On 7 June the Sensitisation meeting on professionalisation of the health supply chain in the EAC region in Kigali drew to close with all heads of partner state delegations signing a report setting out the regional professionalisation roadmap, thereby agreeing to implement the activities needed to professionalise their supply chain workforces.
The meeting brought together country representatives from Burundi, Kenya, Rwanda, South Sudan, Uganda, the United Republic of Tanzania and Zanzibar.
PtD Executive Manager Dominique Zwinkels said, “Our objective was to make participants aware of the benefits of professionalising the supply chain workforce, the impact on universal health coverage and to help them begin the process.”
“The enthusiasm and commitment displayed from every country gives me great hope that supply chain professionalisation will play a significant role in boosting supply chain performance in the EAC region,” she added.

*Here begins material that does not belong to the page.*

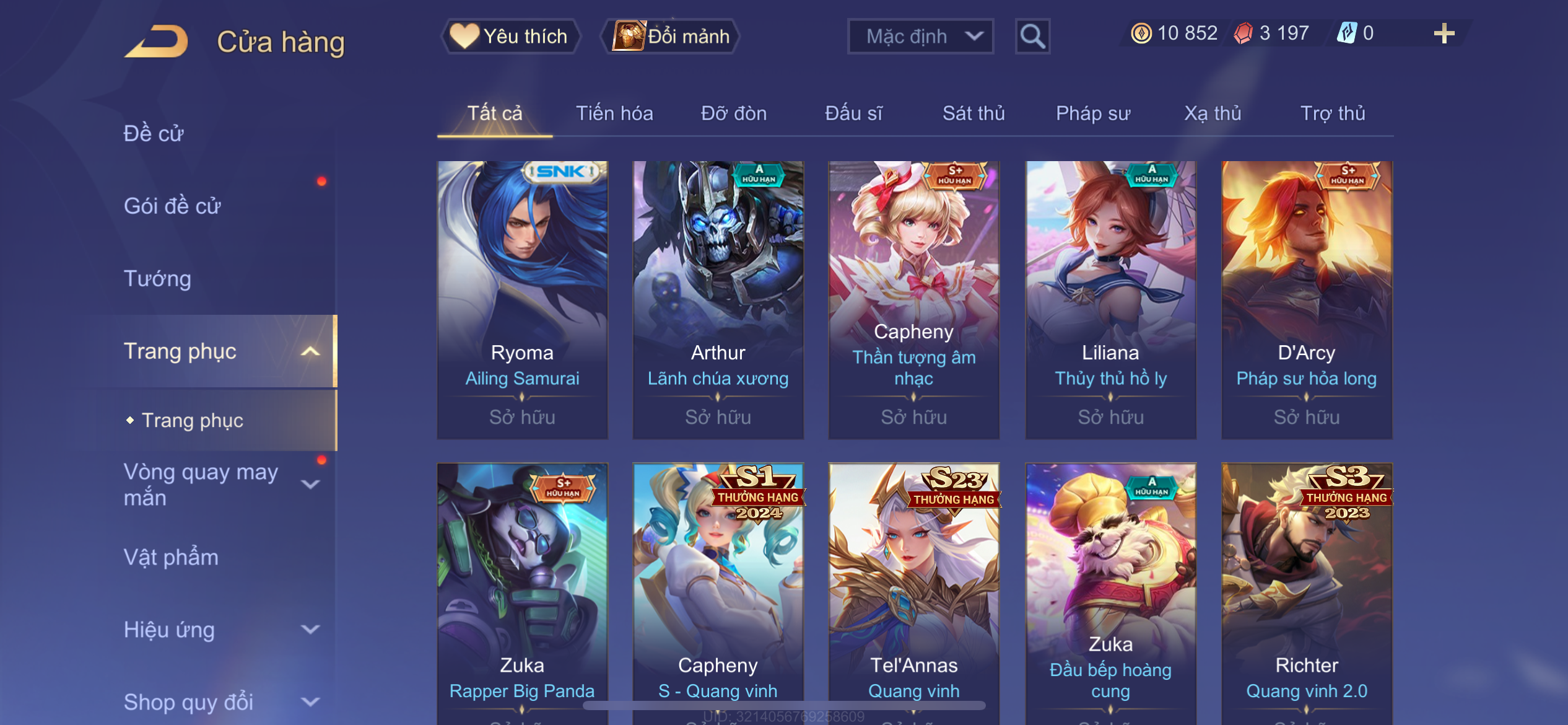This screenshot has height=725, width=1568.
Task: Open the Gói đề cử sidebar entry
Action: 172,206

The meeting, organised by the East African Community Regional Centre of Excellence for Vaccines, Immunization and Health Supply Chain Management (EAC RCE–VIHSCM) and the EAC secretariat, with the support of People that Deliver (PtD), was a significant milestone towards advancing the professionalisation of the health supply chain workforce, at the core of which is transforming supply chain management into a profession of the highest integrity and competence.

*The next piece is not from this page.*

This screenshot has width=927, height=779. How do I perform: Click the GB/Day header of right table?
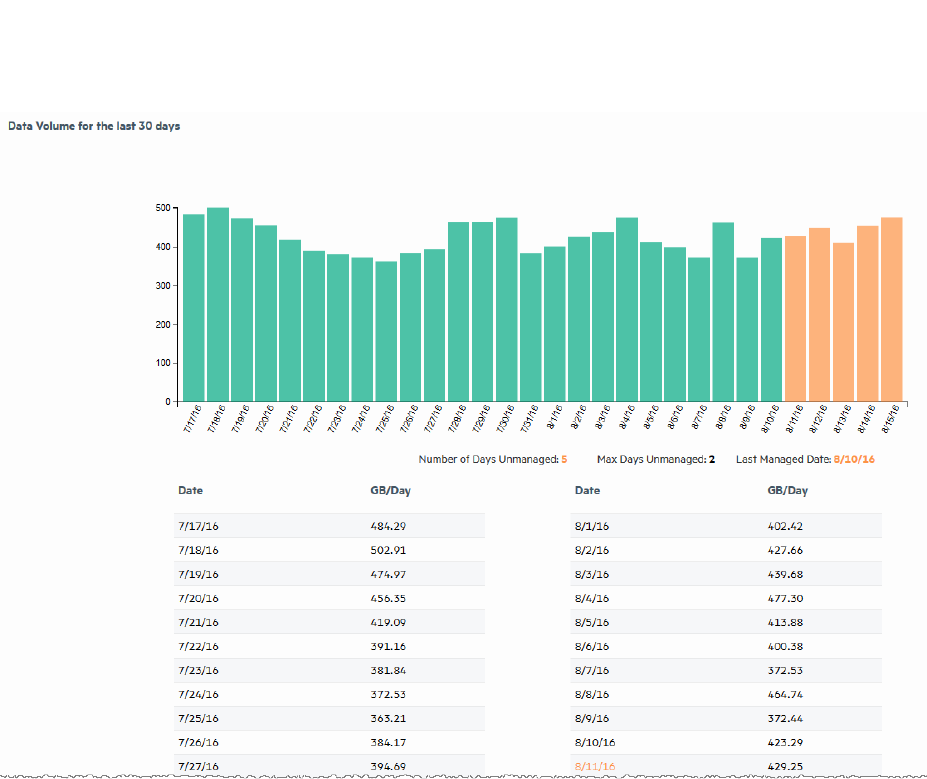pyautogui.click(x=788, y=491)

The Chartered Institute of Procurement & Supply, Africa Resource Center for Excellence in Supply Chain Management in Nigeria, the USAID Global Health Supply Chain Program-Procurement and Supply Management project in Rwanda, HELP Logistics and VillageReach also participated in the three-day meeting.
Making professionalisation a priority
Abdulhalim Mohammed Mzale, executive director of Zanzibar Central Medical Stores, is one of those participants keen to implement professionalisation in his country:
“I have observed the immense opportunities that other member states, like Rwanda and Kenya, have benefited from by taking steps toward professionalising their health supply chains. Witnessing their successes has inspired us to explore similar avenues for growth and improvement.”
The document central to the professionalisation of the supply chain workforce is PtD’s SCM professionalisation framework, which offers guidelines to lead states as they professionalise their workforces. It unites job roles and descriptions with education and skills to ensure supply chain professionals possess the right expertise to perform their roles.
Domina Asingizwe, research coordinator at EAC RCE-VIHSCM, said: “More and more countries in the EAC region are recognising supply chain professionalisation as a key priority and this meeting has allowed participants to consider exactly how they will implement a professionalisation agenda in their countries.”
Planting the foundations for professionalisation
The meeting began with an introduction to professionalisation and PtD’s guiding document – the SCM professionalisation framework. Participants were presented with a series of questions and considerations to frame the challenges and opportunities of professionalisation in their respective countries.
On day two participants developed an activity implementation plan to establish a professionalisation implementation team, the key stakeholders and their roles in executing the plan.
The final day focused on the implementation roadmap – the activities needed to achieve a professionalised supply chain workforce – with the next stages clearly defined and to be overseen by the EAC secretariat in collaboration with the EAC RCE-VIHSCM. In the next 12 months the EAC regional policy on professionalising the health supply chain workforce and a harmonised regional roadmap will be developed, including the establishment of a regional EAC expert working group for professionalisation.
The meeting chairman, Oscar Ntihabose, director general of healthcare, modern and traditional medicine, food and accreditations, was optimistic about the momentum created by the meeting: "It’s time to implement professionalisation in our respective countries,” he said.
The beginning of a professionalisation journey
According to Itete Karagire of the EAC Secretariat, “The next steps include partner states developing a list of barriers specific to their local settings. These country-specific insights will be collated at the regional level, and used to recommend policy that addresses the unique challenges and opportunities across the East African Region.”
The EAC secretariat, in collaboration with the EAC RCE-VIHSCM, will facilitate national consultative meetings in all EAC partner states and later in the year another meeting will be held to help participants finalise the development and implementation of the professionalisation roadmap.